Although it may be useless as a means of controlling how crawling data is used, it still makes sense to me to put something in robots.txt to indicate there is no consent given for crawling for the purpose of training "AI". Better would be to publish some explicit notice to the public that no consent is given to use data from the website to train "AI".
Put the restrictions in a license. Let the so-called "tech" companies assent to that license. Then, when the evidence of unauthorised data use becomes availalble, enforce the license.
robots.txt being an honor system has always been a bit weird and search engine treatment is odder still.
Google will still index your disallowed pages but refuse to show a description since they are couldn't read the page. The premise being that Google could have discovered your URLs from other pages and they don't consider a robots.txt disallow to indicate that you don't want them in search, just that you don't want Google to directly read the page.
To actually disallow indexing of a page a page you need to allow it in robots and then add a noindex to the page itself.
No one has really explained how these AI agents will treat robots.txt. Does it just mean that Bard/Gemini won't directly read the page but might somehow incorporate it into a dataset?
For a test I asked Gemini "What is the URL of the String api documentation for Java 6?" which is disallowed by robots.txt.
The response was: Unfortunately, Oracle does not maintain separate API documentation for older versions of Java like Java 6. The official documentation website (https://docs.oracle.com/javase/7/docs/api/) only provides documentation for the latest versions.
Oracle has archieved some of the older Java API documentation but 6 is still available at https://docs.oracle.com/javase/6/docs/api/index.html. Funny enough the Java 7 API docs which Gemini linked too is also disallowed but maybe that happened after the model was trained.

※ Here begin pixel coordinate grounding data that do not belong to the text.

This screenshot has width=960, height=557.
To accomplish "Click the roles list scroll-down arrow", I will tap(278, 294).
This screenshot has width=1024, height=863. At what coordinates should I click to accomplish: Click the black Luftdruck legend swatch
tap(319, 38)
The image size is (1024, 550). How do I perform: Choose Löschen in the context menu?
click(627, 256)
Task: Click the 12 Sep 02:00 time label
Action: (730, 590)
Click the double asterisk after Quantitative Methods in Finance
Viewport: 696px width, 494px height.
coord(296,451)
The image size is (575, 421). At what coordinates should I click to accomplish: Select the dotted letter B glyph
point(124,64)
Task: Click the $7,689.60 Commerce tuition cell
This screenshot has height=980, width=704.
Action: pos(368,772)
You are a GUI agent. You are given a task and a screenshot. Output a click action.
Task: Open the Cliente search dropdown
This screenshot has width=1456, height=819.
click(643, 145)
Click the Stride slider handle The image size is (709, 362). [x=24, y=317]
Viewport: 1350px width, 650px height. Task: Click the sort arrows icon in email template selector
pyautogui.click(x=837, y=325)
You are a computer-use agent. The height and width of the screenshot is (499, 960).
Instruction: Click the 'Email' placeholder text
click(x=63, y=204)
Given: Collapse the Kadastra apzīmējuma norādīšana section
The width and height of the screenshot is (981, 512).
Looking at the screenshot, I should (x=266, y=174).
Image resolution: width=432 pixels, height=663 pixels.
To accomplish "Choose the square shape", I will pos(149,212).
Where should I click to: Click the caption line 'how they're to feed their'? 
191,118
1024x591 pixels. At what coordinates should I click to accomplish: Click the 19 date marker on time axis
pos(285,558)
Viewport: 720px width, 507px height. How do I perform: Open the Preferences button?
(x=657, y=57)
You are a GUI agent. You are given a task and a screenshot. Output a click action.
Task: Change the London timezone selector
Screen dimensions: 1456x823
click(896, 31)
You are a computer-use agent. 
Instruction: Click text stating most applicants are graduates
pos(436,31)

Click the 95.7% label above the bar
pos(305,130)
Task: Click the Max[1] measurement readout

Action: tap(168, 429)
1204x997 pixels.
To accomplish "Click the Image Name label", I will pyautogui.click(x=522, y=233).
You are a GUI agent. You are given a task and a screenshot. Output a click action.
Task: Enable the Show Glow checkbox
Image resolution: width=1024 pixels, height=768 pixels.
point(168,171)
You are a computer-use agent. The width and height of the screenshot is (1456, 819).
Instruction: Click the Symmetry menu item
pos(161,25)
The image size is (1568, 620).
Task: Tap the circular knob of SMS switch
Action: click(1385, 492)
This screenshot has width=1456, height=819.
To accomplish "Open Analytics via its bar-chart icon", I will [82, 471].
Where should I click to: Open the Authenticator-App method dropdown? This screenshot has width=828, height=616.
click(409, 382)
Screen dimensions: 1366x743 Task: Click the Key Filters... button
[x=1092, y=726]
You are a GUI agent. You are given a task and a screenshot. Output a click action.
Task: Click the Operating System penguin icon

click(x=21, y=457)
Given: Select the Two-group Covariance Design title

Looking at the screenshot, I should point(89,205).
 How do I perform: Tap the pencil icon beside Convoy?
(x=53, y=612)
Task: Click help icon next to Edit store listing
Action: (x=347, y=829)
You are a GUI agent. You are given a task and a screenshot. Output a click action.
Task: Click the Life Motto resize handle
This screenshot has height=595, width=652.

We don't actually know what they trained on. If we want to trust them, they've always honored robots.txt, because why wouldn't they? On the other hand, if we want to believe they're as capricious as we want to make them out to be, they've got a copy of LibGen, and every single torrent out there to train it in on, on top of using robots.txt to find what you don't want crawled. robots.txt is great - it tells you where your evil scraper should go to get the good stuff.
I don't see how a robots.txt itself would be legally binding, but I guess you could make an argument for the terms of service? Would love to know more about this as well.
Given that Google has honored robots.txt for many years, not sure this is true. It mostly means that blocked sites might not show up on the biggest, most trustworthy platforms. If these AI platforms become a big way people consume content from the internet, authors will have an interest in being there.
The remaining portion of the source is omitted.